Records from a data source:
★ ★ ★ ★
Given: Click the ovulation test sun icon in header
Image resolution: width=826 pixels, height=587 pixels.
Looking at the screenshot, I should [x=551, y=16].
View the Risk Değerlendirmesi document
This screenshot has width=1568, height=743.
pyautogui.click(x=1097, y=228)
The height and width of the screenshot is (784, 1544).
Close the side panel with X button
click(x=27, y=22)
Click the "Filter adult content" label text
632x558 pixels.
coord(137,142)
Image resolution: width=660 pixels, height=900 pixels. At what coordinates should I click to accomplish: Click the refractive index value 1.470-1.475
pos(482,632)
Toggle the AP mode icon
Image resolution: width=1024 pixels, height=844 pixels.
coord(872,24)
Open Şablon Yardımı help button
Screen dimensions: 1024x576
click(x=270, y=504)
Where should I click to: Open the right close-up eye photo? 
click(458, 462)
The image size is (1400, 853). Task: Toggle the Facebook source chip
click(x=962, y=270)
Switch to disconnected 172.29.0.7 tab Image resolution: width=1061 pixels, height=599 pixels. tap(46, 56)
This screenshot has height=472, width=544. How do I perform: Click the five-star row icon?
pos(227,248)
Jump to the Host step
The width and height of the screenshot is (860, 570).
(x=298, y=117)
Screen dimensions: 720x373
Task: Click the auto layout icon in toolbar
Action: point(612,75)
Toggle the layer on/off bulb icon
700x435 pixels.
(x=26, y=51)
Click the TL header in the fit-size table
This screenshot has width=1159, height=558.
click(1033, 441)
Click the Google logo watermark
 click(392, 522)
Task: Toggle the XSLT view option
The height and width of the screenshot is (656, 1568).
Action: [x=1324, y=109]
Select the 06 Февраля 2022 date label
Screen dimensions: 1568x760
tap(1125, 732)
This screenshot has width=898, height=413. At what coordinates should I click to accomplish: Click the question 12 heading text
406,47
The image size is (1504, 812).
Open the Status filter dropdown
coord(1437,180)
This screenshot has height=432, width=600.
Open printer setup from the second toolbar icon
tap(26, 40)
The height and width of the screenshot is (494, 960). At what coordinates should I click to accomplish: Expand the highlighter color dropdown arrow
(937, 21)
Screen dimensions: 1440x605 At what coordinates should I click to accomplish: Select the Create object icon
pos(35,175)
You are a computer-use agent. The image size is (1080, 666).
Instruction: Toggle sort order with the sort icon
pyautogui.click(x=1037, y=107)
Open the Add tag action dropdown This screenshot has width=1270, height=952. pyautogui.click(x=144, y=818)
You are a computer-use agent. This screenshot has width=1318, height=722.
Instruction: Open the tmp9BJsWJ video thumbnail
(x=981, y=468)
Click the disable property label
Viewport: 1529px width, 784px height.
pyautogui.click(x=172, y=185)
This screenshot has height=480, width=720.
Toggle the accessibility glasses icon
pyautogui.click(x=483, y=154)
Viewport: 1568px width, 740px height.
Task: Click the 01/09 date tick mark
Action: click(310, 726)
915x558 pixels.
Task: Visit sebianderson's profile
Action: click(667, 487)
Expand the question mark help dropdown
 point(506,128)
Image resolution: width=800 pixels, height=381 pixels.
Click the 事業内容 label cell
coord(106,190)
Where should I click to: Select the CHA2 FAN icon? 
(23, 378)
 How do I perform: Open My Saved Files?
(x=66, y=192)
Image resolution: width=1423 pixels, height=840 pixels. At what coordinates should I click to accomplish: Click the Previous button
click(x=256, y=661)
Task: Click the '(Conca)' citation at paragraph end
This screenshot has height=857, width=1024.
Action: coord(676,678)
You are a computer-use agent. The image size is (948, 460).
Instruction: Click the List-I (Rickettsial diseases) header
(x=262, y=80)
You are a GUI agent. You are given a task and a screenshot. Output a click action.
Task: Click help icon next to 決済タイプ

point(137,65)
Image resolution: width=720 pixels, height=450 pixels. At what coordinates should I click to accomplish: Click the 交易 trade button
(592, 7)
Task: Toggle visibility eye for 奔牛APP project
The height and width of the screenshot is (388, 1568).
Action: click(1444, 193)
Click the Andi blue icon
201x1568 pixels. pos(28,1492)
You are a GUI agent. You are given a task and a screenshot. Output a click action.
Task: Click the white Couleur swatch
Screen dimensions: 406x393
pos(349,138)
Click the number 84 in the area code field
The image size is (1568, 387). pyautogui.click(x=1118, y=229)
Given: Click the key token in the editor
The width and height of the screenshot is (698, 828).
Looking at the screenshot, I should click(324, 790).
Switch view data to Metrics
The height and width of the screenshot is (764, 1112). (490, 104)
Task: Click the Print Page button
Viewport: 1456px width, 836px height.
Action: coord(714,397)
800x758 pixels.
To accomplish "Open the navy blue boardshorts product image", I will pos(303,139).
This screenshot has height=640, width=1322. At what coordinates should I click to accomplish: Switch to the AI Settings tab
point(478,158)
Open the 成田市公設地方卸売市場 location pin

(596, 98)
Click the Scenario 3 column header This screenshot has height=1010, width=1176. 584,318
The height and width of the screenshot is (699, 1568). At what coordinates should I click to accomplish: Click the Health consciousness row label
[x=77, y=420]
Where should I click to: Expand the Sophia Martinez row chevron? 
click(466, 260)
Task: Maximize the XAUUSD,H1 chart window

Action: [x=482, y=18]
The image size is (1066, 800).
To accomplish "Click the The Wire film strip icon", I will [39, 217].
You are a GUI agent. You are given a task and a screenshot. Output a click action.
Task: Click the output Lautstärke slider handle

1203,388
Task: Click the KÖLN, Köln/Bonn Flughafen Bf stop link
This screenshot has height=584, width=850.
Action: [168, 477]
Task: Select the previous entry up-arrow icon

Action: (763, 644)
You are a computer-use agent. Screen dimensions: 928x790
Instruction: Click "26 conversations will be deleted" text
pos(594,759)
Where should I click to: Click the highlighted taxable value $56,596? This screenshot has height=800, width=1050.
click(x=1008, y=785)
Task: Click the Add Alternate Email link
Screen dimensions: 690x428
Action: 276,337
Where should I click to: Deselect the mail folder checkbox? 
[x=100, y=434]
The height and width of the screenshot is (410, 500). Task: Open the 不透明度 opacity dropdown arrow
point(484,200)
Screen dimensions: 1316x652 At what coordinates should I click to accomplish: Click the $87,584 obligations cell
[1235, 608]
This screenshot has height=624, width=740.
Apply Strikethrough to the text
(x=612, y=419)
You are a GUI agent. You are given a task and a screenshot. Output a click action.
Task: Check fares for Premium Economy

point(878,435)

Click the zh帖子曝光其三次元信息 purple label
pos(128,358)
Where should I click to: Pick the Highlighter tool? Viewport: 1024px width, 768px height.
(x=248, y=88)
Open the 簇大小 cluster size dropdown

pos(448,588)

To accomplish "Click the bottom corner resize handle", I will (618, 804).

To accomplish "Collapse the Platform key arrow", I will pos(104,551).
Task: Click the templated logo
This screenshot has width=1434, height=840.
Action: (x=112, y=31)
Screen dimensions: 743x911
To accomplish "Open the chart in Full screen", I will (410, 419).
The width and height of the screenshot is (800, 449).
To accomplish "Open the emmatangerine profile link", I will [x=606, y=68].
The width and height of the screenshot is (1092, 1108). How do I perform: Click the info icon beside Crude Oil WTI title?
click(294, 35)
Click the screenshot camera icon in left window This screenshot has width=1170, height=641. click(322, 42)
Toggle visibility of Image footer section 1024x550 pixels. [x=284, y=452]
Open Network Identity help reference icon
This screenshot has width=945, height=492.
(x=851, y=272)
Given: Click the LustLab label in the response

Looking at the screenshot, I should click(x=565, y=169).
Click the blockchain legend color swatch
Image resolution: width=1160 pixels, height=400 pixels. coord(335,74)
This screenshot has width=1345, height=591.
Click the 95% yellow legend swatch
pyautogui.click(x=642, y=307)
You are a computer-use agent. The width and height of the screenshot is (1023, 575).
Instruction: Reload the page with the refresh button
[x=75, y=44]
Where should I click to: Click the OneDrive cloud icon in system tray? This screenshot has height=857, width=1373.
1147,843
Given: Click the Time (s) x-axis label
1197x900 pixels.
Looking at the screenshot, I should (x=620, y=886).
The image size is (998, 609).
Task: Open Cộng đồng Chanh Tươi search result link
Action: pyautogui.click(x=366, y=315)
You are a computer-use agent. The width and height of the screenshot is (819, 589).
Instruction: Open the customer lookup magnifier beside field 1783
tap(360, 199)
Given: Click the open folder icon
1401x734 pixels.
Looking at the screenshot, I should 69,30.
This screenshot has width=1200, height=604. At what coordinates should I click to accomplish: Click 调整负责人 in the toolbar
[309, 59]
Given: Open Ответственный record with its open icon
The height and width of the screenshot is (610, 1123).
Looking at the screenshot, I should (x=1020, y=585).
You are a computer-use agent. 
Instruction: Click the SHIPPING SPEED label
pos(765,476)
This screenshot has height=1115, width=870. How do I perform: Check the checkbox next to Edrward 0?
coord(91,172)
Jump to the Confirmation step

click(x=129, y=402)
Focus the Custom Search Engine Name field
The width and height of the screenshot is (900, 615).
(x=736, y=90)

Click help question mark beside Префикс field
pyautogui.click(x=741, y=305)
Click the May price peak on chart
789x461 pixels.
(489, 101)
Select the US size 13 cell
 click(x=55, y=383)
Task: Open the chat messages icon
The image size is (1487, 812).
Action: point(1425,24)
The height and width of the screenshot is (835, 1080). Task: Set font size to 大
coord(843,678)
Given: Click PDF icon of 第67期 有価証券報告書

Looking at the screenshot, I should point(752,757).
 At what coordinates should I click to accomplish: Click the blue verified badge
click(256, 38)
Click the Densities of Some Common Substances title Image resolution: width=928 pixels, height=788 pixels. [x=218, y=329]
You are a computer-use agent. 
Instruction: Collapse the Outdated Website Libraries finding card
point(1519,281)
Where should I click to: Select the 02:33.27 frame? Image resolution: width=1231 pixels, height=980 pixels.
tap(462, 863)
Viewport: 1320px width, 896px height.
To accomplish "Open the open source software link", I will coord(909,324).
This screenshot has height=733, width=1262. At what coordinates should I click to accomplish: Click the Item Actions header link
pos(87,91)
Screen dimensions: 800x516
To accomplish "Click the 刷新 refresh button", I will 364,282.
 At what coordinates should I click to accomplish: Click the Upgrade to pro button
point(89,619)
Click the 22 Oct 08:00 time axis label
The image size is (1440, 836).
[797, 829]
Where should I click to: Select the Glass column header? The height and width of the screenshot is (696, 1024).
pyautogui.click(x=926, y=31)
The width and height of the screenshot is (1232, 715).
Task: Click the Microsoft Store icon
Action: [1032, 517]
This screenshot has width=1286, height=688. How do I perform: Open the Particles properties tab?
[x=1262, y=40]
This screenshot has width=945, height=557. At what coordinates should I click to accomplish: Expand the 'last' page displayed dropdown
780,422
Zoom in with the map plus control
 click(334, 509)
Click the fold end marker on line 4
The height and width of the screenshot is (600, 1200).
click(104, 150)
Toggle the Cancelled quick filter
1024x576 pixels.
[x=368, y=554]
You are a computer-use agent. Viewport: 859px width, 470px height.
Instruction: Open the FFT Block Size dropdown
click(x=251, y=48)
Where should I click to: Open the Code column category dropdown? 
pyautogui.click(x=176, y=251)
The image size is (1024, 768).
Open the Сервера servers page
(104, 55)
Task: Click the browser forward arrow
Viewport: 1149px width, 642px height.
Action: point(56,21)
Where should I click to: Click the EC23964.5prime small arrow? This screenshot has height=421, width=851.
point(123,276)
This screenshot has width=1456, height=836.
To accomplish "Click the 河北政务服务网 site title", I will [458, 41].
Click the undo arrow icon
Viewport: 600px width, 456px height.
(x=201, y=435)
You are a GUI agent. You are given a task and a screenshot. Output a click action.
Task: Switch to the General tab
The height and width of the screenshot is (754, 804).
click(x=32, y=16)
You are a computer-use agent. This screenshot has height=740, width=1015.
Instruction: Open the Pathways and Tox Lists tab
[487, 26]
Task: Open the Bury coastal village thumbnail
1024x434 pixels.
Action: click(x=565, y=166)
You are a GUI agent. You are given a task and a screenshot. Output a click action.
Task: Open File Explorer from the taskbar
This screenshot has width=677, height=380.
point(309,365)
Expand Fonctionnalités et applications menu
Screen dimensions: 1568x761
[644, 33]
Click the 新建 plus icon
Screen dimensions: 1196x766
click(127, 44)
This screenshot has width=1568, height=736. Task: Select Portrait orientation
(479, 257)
★ ★ ★ ★
__EXERCISE__
Taking the records above, retype every line from the one with "This screenshot has width=1456, height=836." down to the one with "has height=740, width=1015.", exactly and with nothing else.

__SOLUTION FOR THIS TASK__
This screenshot has width=1456, height=836.
To accomplish "Click the 河北政务服务网 site title", I will [458, 41].
Click the undo arrow icon
Viewport: 600px width, 456px height.
(x=201, y=435)
You are a GUI agent. You are given a task and a screenshot. Output a click action.
Task: Switch to the General tab
The height and width of the screenshot is (754, 804).
click(x=32, y=16)
You are a computer-use agent. This screenshot has height=740, width=1015.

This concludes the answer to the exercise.